The introduction of large wood to fluvial systems is an increasingly popular method of natural flood management (NFM). Leaky dams (LDs) are designed to attenuate the hydrograph and ‘slow-the-flow’, intercepting high flows, and providing temporary storage within the river channel and on the floodplain. However, LDs may store sediment, potentially impeding their ability to reduce flood risk after one or more storm events. Despite this, the majority of NFM and LD numerical modelling does not consider sediment transport, often only considers a single storm event, and is performed in reaches or catchments smaller than 10 km2.

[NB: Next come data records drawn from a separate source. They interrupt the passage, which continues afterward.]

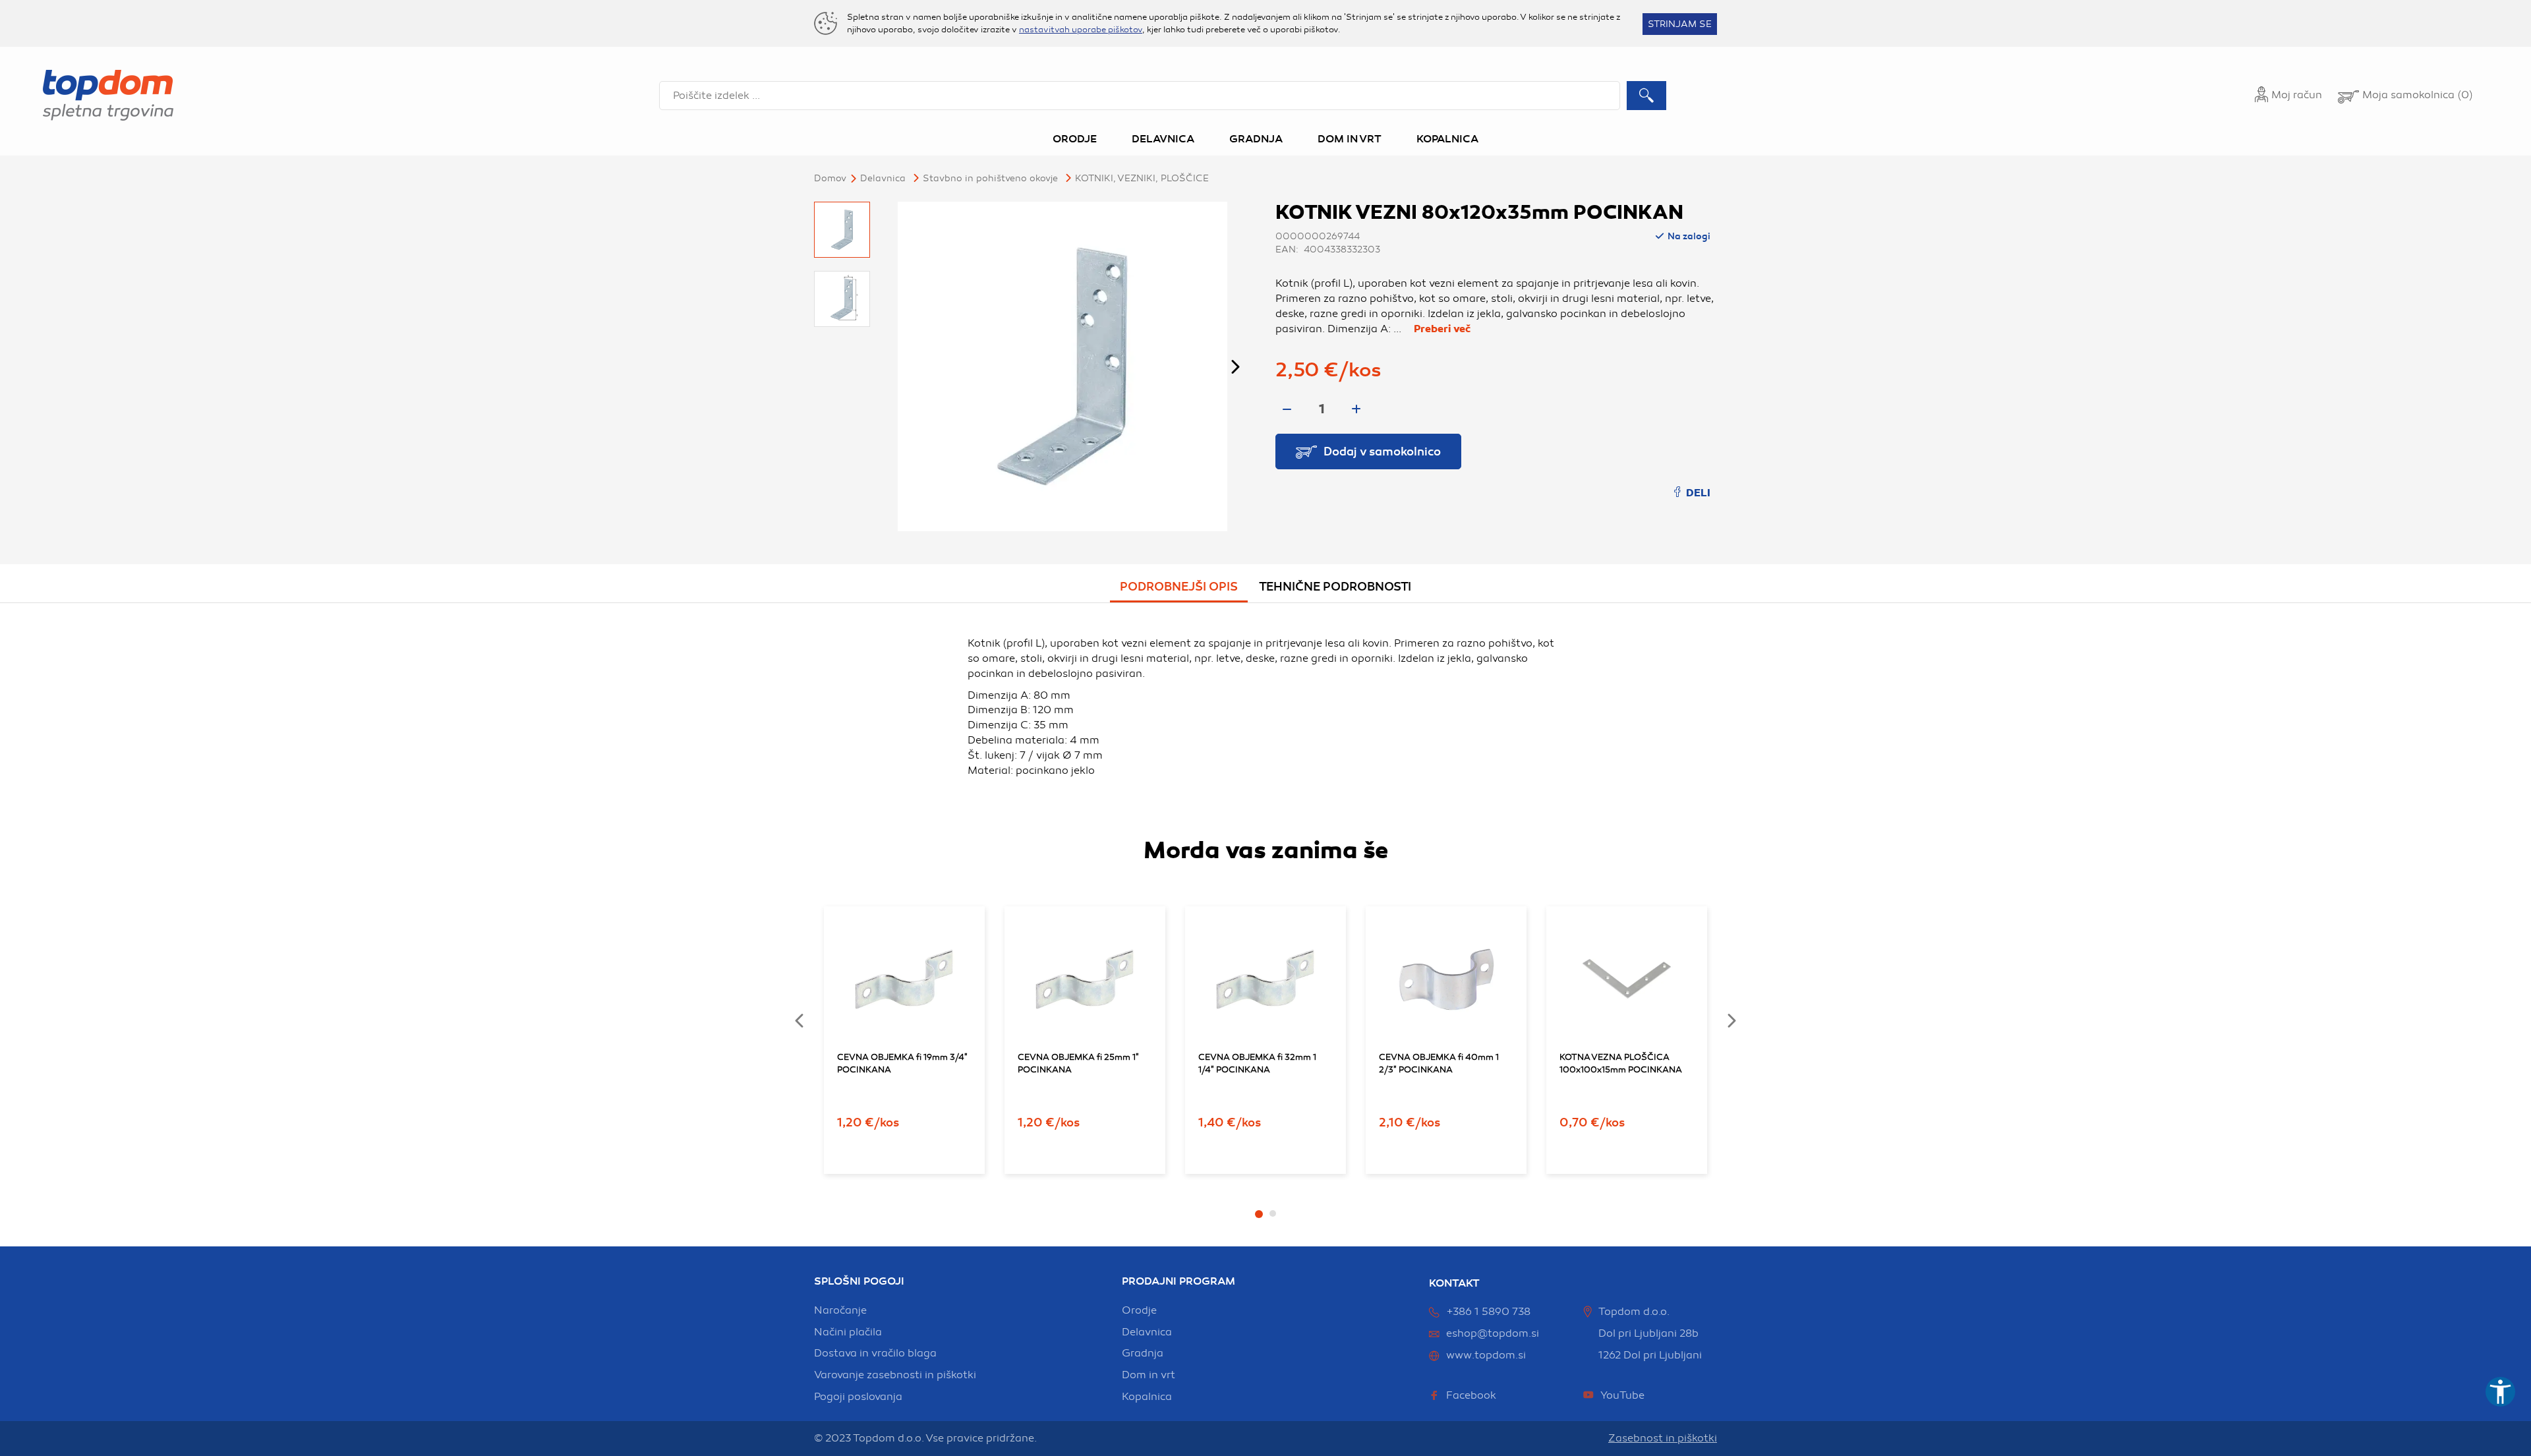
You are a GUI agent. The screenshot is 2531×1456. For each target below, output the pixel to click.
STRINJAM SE (1680, 24)
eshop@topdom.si (1492, 1333)
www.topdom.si (1486, 1355)
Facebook (1471, 1395)
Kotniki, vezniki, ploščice (1142, 178)
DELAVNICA (883, 178)
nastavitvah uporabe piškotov (1080, 29)
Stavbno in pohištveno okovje (990, 178)
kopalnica (1147, 1396)
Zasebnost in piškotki (1662, 1438)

This research employed a combined field and numerical modelling approach to explore the impact of LD on fluvial geomorphology from the unit to reach to catchment scale. Topographic surveys of a field site in a 32.2 km2 catchment in Dalby Forest, North Yorkshire, were used to generate Digital Elevation Models (DEMs) and DEMs of Difference to quantify the volumetric change associated with the installation of LDs of different designs and relative spacings over a 3.5-year period. Using the new ‘Working with Natural Processes’ toolbox developed for CAESAR-Lisflood for the first time, the influence of LD design and installation location on sediment transport and geomorphic change throughout an experimental reach and catchment was assessed in response to multiple storm types. Additionally, the response to future climate was tested, accounting for increased winter storms and decreased rainfall during the summer to identify the potential future efficacy of LDs to a changing climate.
Results suggest that the nested hydrogeomorphologic processes at work within river catchments, particularly those related to bed scour, sediment transport and deposition, and the associated feedbacks following implementation of LDs substantially impact water storage within the system, as well as effectively reduce flood peaks when distributed throughout a catchment.